One of the things you realise once you start learning about machine learning is just how important a well-annotated dataset is that you can use for training. Your predictive model will only ever be as good as the labelled data you originally gave it.
A little while back when I was trying to learn how to use the deep learning library Caffe, I started watching a series of educational webinars that Nvidia had released for free. I can’t recommend these videos enough if you want to learn more about deep learning – I learned a huge amount from watching them. However, during this course, I noticed how one of the images used as an example of a “bee category” in the data looked like this:
Despite the black and yellow stripes, this insect is not a bee, it is actually a hover fly. I quickly found that images of these flies are misclassified all over the internet as bees – I only realised apparently because I’m one of the few bee researchers who was interested in machine learning.

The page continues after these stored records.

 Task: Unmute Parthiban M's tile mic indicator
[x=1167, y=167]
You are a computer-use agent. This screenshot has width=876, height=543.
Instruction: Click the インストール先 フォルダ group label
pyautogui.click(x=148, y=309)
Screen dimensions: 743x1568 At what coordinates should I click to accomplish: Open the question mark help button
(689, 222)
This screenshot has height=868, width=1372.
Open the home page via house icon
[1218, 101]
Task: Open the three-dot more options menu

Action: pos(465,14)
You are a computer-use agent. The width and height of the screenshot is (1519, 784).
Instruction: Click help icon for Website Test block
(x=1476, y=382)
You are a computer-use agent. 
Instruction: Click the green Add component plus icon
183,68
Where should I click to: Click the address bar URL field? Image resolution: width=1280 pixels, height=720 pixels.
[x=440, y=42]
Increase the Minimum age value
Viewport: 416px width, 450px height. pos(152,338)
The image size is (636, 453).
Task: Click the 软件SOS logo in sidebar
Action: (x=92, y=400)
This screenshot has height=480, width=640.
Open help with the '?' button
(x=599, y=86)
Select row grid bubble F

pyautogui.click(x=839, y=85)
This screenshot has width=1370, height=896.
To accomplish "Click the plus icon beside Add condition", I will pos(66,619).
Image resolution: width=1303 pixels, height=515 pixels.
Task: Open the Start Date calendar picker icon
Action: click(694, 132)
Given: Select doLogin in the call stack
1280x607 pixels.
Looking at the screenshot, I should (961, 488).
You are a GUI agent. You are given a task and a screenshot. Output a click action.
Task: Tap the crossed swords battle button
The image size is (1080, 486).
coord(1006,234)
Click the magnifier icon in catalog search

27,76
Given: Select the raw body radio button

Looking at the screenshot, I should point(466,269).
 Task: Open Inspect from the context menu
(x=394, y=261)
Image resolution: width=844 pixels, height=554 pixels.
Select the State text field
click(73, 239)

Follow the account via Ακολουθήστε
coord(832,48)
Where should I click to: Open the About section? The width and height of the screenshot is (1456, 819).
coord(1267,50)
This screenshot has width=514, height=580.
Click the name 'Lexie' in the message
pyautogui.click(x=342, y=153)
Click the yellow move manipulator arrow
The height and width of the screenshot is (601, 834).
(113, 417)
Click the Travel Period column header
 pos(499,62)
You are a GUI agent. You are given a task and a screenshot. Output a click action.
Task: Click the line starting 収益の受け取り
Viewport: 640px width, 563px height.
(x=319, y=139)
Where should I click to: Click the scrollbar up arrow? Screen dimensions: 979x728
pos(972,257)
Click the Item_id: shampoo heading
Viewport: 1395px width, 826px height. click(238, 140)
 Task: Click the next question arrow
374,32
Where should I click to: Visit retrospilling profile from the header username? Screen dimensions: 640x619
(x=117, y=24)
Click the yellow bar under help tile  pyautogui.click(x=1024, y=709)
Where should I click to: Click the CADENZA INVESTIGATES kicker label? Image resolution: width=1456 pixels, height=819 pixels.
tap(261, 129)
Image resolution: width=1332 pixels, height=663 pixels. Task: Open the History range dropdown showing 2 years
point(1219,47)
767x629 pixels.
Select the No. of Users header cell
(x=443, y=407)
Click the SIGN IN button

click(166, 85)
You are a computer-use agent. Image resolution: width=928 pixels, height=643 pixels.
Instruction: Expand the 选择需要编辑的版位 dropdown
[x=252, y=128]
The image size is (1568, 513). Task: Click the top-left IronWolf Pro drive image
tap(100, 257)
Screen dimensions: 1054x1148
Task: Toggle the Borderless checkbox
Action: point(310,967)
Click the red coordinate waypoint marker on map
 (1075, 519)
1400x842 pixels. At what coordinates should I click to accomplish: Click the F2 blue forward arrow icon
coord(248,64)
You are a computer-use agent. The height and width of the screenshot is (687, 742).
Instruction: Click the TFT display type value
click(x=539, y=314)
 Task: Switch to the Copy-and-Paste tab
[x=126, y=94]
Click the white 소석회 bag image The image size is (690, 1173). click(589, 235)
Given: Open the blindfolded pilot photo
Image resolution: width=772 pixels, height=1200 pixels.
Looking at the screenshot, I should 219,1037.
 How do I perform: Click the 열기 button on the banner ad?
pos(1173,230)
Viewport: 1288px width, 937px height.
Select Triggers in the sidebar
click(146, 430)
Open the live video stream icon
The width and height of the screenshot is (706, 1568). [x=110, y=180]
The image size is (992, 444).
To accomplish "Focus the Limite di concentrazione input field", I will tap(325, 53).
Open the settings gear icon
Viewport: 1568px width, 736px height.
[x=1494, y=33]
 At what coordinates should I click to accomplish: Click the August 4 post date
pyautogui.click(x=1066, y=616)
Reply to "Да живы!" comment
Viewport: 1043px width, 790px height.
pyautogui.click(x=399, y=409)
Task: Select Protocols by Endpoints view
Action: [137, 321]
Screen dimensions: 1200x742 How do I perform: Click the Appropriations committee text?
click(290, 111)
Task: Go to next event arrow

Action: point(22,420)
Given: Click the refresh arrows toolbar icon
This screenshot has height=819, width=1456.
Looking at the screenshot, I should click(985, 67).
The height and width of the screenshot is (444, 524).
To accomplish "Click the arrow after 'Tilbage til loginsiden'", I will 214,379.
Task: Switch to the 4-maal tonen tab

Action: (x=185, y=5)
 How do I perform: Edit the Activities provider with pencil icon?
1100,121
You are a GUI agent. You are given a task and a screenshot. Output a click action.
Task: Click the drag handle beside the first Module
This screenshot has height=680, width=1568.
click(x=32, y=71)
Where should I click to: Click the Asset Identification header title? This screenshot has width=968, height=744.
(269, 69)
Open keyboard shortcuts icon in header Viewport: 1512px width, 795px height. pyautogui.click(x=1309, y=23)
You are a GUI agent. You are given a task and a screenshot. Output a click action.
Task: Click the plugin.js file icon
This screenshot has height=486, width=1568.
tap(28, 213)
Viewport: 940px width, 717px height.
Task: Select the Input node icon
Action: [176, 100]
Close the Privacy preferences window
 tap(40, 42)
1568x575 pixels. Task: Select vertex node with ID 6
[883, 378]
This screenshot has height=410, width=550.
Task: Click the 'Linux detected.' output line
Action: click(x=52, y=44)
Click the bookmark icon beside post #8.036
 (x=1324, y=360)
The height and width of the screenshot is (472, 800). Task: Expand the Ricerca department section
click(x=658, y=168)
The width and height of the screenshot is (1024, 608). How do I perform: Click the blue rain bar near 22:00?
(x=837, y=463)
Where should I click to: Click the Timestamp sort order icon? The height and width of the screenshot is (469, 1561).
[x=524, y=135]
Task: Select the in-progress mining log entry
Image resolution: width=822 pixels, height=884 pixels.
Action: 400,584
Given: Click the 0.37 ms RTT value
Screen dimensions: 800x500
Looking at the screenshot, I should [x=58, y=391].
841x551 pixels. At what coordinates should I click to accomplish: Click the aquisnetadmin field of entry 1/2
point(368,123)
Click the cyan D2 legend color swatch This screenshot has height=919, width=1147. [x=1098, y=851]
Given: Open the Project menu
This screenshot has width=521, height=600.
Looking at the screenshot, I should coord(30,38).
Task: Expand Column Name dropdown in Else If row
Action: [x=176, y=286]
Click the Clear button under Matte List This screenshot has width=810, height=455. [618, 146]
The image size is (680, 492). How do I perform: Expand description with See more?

I think that this misclassification is polluting a lot of the images labelled as containing bees in the major datasets that people use for training. I would urge any computer scientist who was interested in any project involving insect identification to be extremely careful and collaborate closely with entomologists before selecting images from a dataset to use for training.
This also raises the question: how do you test the accuracy of your model if you don’t know if the original labels have any basis in reality? I wonder how many other major categories in these datasets are mistakenly labelled because the people putting the data together don’t have the domain knowledge to make these kinds of subtle distinctions?